Yesterday, social media was abuzz over the news that Reuters had been hacked via their advertising network by the Syrian Electronic Army, who were protesting allegedly false news coverage from the agency on fighting in the country.
While the SEA attacked Reuters last year, this time around the infamous hacking organization actually compromised an advertising tech start-up based in New York called Taboola, who work with Reuters on providing readers recommendations, so of course Taboola have a link to Reuters back-end, making them a prime target for SEA.

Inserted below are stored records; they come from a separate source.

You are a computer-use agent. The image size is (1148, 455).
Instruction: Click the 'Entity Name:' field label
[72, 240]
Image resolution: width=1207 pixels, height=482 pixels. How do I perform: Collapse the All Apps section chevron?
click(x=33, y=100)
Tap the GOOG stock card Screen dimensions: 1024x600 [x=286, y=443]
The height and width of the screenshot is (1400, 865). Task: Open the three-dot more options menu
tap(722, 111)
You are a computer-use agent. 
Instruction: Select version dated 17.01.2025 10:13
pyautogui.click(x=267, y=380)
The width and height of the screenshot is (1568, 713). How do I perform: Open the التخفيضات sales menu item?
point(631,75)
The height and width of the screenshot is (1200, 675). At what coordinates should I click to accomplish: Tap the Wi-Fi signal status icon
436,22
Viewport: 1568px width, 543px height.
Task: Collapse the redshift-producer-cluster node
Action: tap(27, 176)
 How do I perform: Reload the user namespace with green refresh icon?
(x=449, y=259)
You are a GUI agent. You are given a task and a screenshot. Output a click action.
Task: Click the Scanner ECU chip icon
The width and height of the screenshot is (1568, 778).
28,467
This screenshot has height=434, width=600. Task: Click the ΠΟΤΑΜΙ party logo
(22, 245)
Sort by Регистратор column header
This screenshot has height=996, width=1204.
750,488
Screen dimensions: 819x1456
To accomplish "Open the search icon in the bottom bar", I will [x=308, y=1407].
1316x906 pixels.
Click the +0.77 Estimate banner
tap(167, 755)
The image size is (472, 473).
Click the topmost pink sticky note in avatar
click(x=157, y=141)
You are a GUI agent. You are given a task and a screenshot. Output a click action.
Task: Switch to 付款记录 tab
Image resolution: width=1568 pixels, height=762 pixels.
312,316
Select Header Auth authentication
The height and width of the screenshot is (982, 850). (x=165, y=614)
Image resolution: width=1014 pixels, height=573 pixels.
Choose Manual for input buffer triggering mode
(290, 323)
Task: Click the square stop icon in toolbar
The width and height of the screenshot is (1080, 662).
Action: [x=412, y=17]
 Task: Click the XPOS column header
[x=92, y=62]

It’s unclear how exactly Taboola was compromised but security expert Frederic Jacobs surmises that phishing tactics were used. This means that Reuters may not be the only news outlet that could fall prey to SEA as Taboola has partnerships with the New York Times, Fox News, and the BBC to name a few.
“By compromising Taboola, the value of the compromise is significantly higher than just compromising Reuters,” wrote Jacobs.
“As many of the previously compromised organizations, Taboola uses Google Apps. The Syrian Electronic Army has repeatedly used their Google phishing templates to trick users into giving up their passwords.”
This attack raises the issue for system administrators of using third party analytic services. Jacobs notes that Taboola probably didn’t use two-step authentication, causing this breach. (Update: Taboola has since releasedtaking responsibility of the hack and ensuring readers that they do use two-step.)
It may not be clear why SEA targeted Taboola but myriad reasons are possible, such as a weak system and an easy backdoor into Reuters’ readers. The SEA has since tweeted an image of Taboola’s PayPal account, showing that Taboola’s founder is Israeli, which may have played a role in their decision too.
“The hack was an attack on an Israeli company used as content ads by the agency,” said SEA on their website, corroborating this speculation.